The solution lies within the curriculum. The basis of entrustment is that the person is trusted to perform an activity under any circumstances. The curriculum explicitly requires trainees to gain experience in more or less any situation that may face in future. Thus a trainee should perform in all geographic settings – intensive care, social service day centres, patient homes, etc. The curriculum requires that a trainee gains experience in all locations. Equally, a trainee should assess the rehabilitation needs of patients of all ages and with any disorder or condition. The curriculum requires evidence of this.

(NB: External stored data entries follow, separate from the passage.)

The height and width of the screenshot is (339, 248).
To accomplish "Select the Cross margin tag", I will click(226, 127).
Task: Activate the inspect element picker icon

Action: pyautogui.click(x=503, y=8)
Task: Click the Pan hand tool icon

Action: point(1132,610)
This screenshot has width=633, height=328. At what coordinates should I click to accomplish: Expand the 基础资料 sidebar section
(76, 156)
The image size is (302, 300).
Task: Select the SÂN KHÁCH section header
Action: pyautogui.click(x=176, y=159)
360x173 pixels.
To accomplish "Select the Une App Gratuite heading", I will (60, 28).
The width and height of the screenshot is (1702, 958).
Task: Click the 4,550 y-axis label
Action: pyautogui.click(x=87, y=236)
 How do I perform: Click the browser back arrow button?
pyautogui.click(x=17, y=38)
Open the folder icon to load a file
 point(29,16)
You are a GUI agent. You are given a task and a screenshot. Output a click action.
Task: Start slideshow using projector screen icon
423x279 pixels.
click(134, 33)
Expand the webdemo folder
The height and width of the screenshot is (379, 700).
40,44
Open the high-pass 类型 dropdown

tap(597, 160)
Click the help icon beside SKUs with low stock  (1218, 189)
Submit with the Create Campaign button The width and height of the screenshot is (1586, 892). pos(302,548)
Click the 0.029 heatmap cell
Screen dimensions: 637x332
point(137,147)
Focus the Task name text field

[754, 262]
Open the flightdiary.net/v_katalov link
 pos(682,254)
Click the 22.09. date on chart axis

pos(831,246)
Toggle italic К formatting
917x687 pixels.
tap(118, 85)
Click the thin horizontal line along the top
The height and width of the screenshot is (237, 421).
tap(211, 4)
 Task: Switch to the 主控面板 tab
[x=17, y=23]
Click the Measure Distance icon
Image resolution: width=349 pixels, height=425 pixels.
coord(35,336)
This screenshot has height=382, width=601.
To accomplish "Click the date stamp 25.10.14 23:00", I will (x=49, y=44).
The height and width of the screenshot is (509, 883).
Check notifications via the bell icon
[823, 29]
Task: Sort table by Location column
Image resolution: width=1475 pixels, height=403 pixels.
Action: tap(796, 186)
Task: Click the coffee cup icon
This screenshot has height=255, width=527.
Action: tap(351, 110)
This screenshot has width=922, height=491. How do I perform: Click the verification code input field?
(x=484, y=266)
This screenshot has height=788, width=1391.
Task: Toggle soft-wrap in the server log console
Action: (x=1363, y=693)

The curriculum also requires work-based assessments and encourages trainees to obtain this over various conditions from various assessors. The entrustment literature stresses the importance of constructive comments and feedback and the relative unimportance of a score or rating. (here) The Rough Guide (to the curriculum) encourages trainees to ensure that they get constructive, relatively detailed comments. These provide helpful evidence.
The curriculum and the portfolio provided to collect evidence do not mention the essential trainee characteristics of integrity, agency, reliability and humility. Trainers can mention these features in their comments and feedback. The consultants providing Multiple Consultant Reports reports could be reformatted to consider these characteristics. Trainees could also record examples illustrating how they demonstrate these attitudes in their reflective entries on the portfolio.
The curriculum does not mention competencies in specific activities. The syllabus does give 39 areas where a trainee can achieve competency. It is unlikely that anyone will acquire all 39! However, the syllabus guides the trainee and trainer to develop the vital characteristic needed for entrustment in clinical activities and capability at the task. These are not recorded directly but will be assessed in case-based discussions and other work-based assessments.
Last, the research papers suggest that the trainee and trainers should build a body of evidence showing increasing entrustment and that a group should make that final decision.
To conclude, the current training programmes provide trainees with the opportunities to increase their entrustability and with the opportunities to collect evidence to show that. Trainers are responsible for providing helpful, constructive feedback and simple comments every time they undertake a work-based assessment or structured learning event. Trainees are accountable for seeking evaluations from various people, covering a variety of different clinical situations, and they should ask assessors to make comments and give constructive feedback. The panel at the Annual Review of Competency Progression should make the final decision of entrustment.